Entró en las casas sin pedir permiso y formó a sus escuchas por añadidura, como lo hace la gente que no construye desde el silencio sino en la palabra, sobre todo en el trabajo, en la acción y en la reflexión. Una vez le preguntamos si hay conocimientos que no están sólo en la academia y respondió sin dudar: “Hay conocimientos que están en otro lado. Sobre todas las cosas, ser cristalino”.
Lo más importante es la noticia
Buenas noches, hoy hablaremos de la Libertadores del 85.
Un salón haciendo esquina en Uruguay y Ciudadela. El escritorio contra la ventana, el pizarrón atrás y a la izquierda. Importaba el qué, porque en el Instituto Profesional de Enseñanza Periodística (IPEP) Quique Yannuzzi enseñaba todo el universo del fútbol, pero más importaba el cómo, la manera: la rigurosidad con los datos, la sabiduría en lo que hablaba, o sea, tener conocimiento a fondo sobre los protagonistas (saber quién es quién, cómo jugaba, cuál era su trayectoria, no si era cuñado o yerno de alguien, afirmaba cada tanto); Yannuzzi y el sentido crítico del periodismo que le dejaba en la punta del botín esa honestidad brutal para sostener la verdad que decía plácida y claramente, aun cuando la verdad doliera o lo pusiera cara a cara ante el poder y sus marionetas; una voz popular en la ética y en todas esas cosas tan fuera de moda como decir la verdad, valga la redundancia. Porque Yannuzzi, además de gustar del conocimiento por la razón de sumar conocimientos ‒como sostenía Carlos Vaz Ferreira y lejos de romantizarlo‒, quería personas formadas, exigía formarse y daba herramientas para eso.
El traje gris, las bolsas debajo de los ojos y las ojeras, pícaro labio mordido, chueco el tranco, la sonrisa cálida de los maestros, la palabra como fusil para decir que evoluciona la tecnología pero no el periodismo, aquella metáfora de la reina en la zona del chocolate caliente, la misma palabra como fusil para demostrar que, aunque enfrentarse al poder le dio crédito entre la gente, nunca lo hizo por eso: “Lo hago por convicción”. Están los que buscan altos ideales o llenarse de heroísmo por todos los rincones, y están los que enseñan a mirar el mundo desde un lugar más humano. Estos últimos son los imprescindibles, como Quique Yannuzzi.
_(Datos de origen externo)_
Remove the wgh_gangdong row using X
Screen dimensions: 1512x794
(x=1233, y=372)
Haber sido su escucha fue un privilegio, aprender en su aula tiene valor imperecedero. Un día dijo no estar atraído por lo que pasa en el (chiquero) del fútbol, dejó de sentirse fuerte como para cambiarlo y decidió dar un paso al costado. Ahora que pienso, me hace acordar a Artigas. No es para cualquiera correrse de los lugares y dejar tanta admiración, tantas verdades por recorrer, tanta trilla y siembra.
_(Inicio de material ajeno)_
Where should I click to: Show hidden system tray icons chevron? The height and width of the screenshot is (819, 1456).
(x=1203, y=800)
Ya no está el tipo de la radio. El día que Quique Yannuzzi se despidió del dial quedó un hueco enorme. Ahora que ya no responderá el teléfono para hablar de literatura, de periodismo o de encuentros, el vacío es indescriptible para quienes aprendimos de hombres generosos como él. Quedó el legado. Tal vez sea verdad que le puso fin a una época. Aunque el mundo tal y como lo conocimos está desapareciendo, un día como el de hoy, en el Uruguay siglo XXI, los olvidados seguirán diciendo presente.
La parca no vacaciona, tumba sin avisar, y se llevó a Enrique Yannuzzi, maestro del periodismo deportivo. Sucedió un domingo, día futbolero y día triste si los hay. Como decía César Vallejo, hoy me gusta la vida mucho menos. Otro tiempo vendrá distinto a este y Quique allá, por siempre, donde lloran faroles y reina la alegría.